§ What to work on
Pull out the stretch of the data below from the line containing "Viewport: 1561px width, 1027px" through the end of the data, and reproduce it word for word without the pictures.

§ Working data
######

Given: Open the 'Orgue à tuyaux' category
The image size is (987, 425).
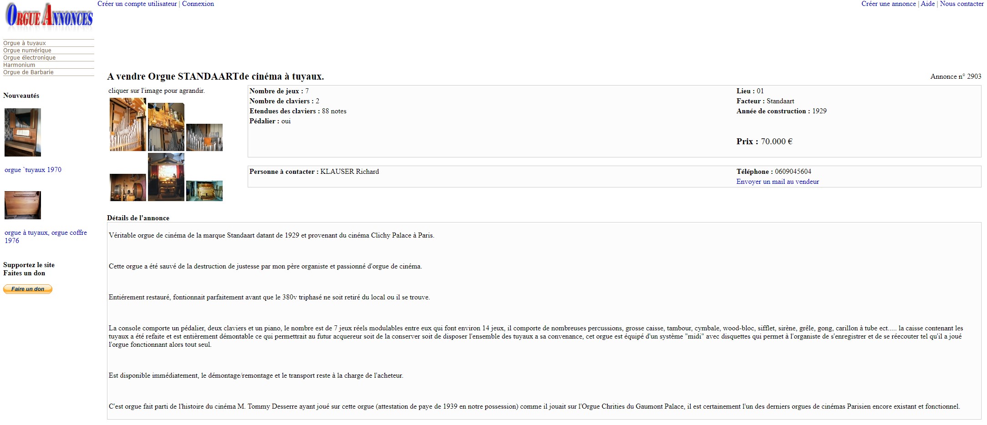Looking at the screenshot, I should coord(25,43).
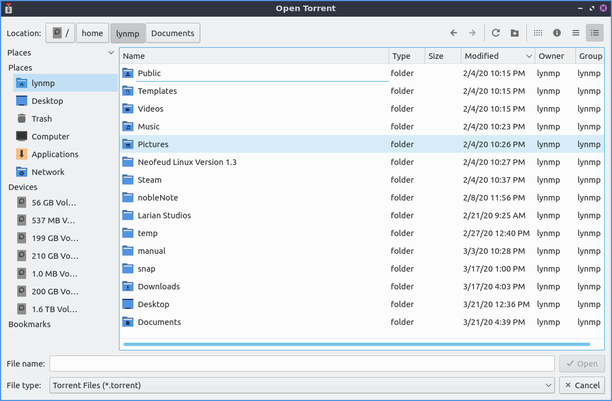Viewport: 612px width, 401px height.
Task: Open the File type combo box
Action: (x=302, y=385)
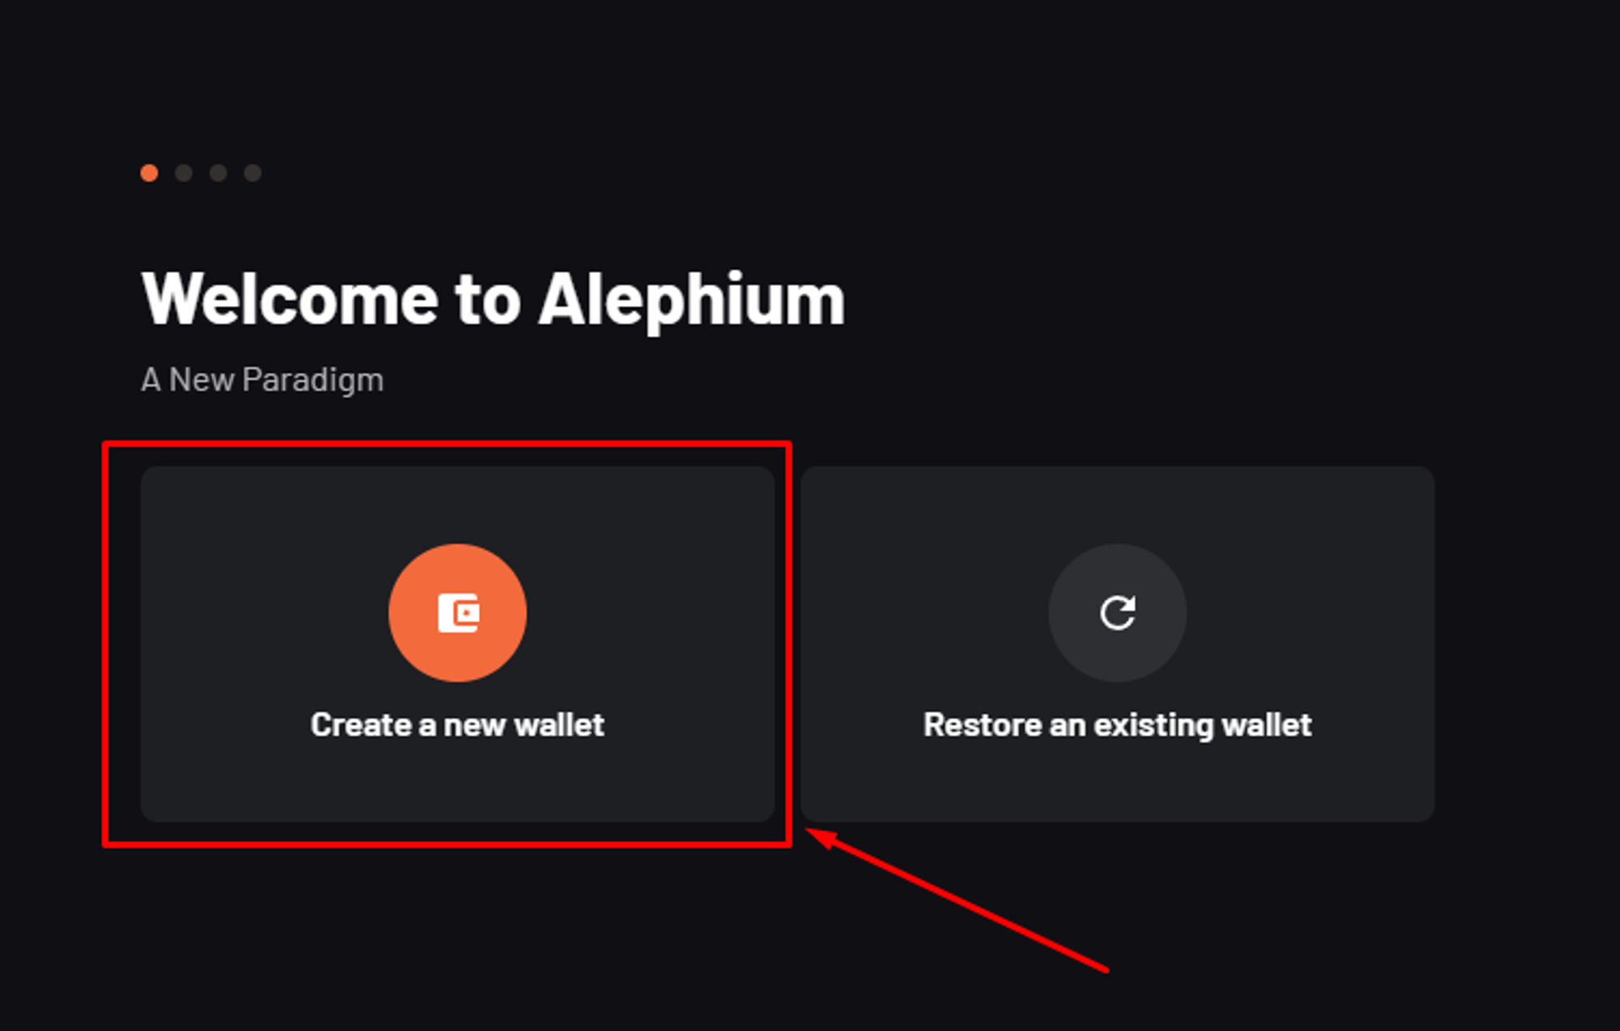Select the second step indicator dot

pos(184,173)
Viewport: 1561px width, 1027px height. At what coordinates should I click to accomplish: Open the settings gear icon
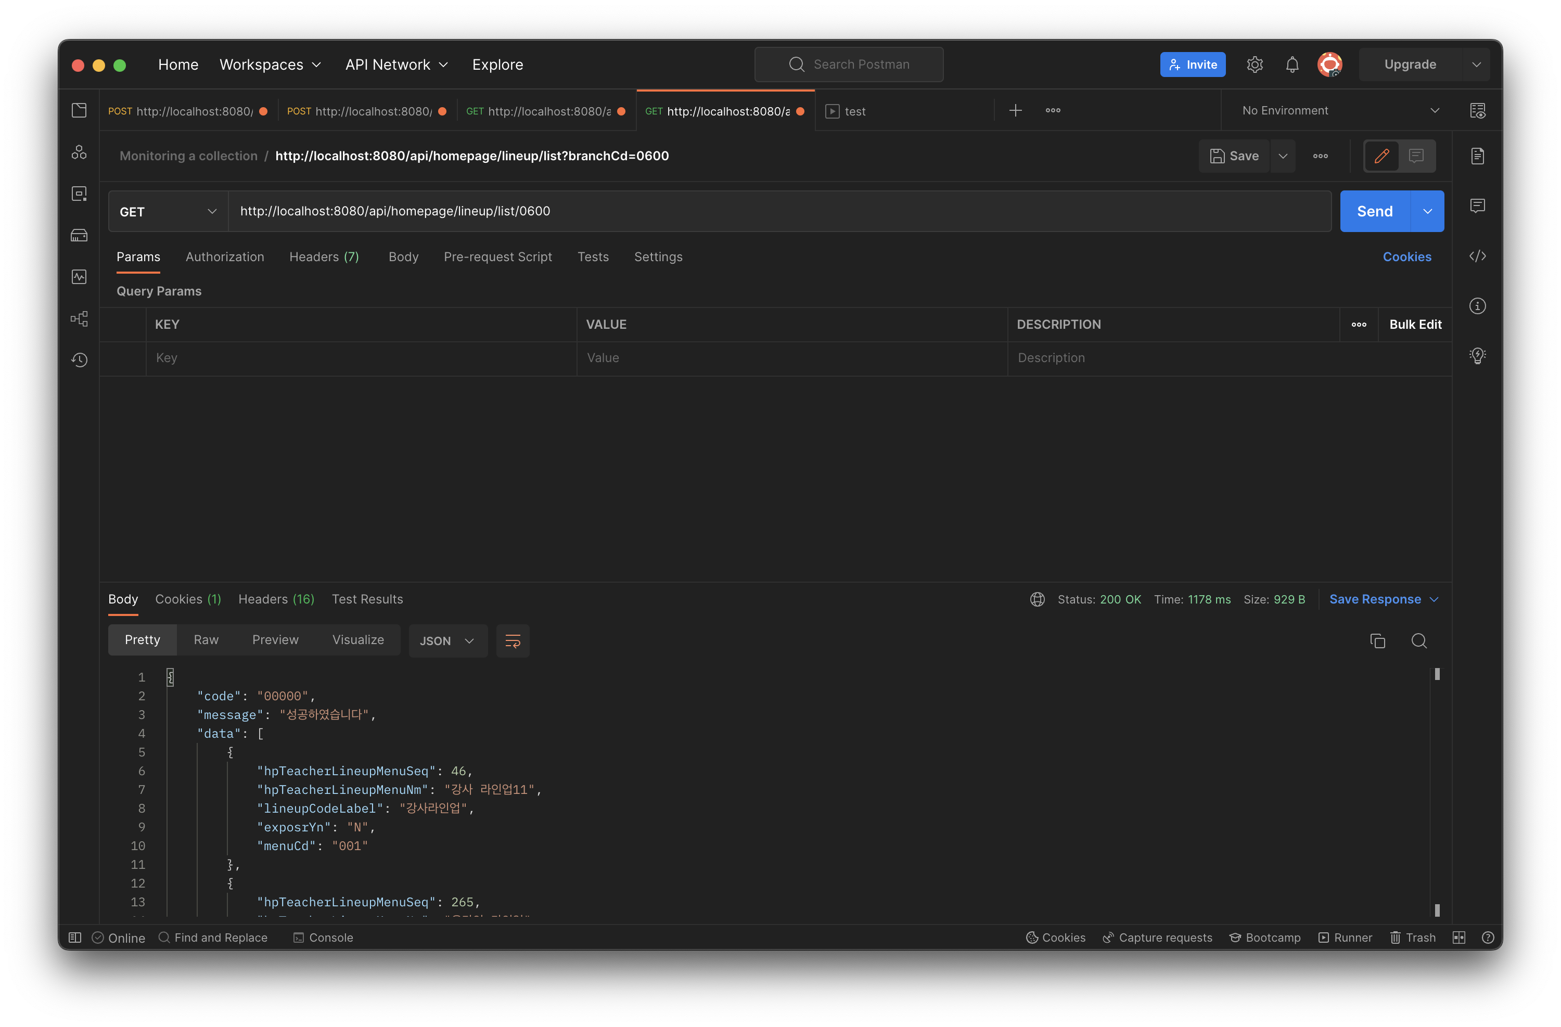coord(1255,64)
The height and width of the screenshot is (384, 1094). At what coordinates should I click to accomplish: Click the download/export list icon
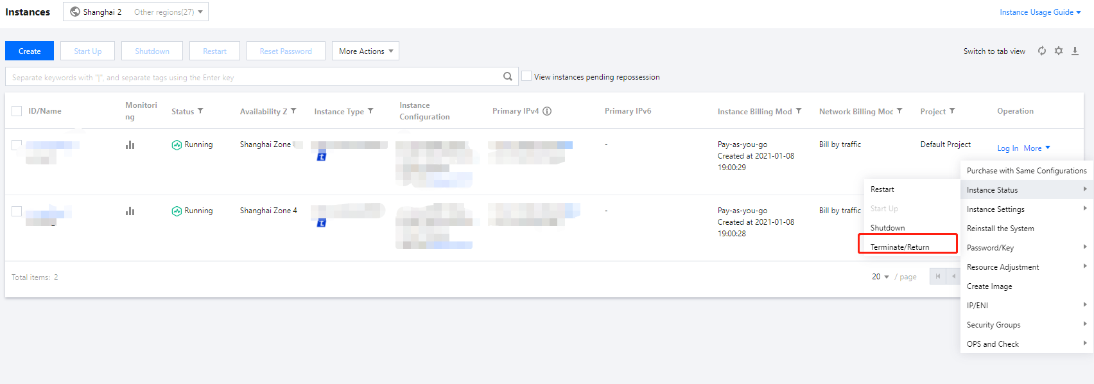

######

§ Task response
Viewport: 1561px width, 1027px height. At what coordinates should I click to accomplish: Open the settings gear icon
coord(1255,64)
The height and width of the screenshot is (384, 1094). At what coordinates should I click to accomplish: Click the download/export list icon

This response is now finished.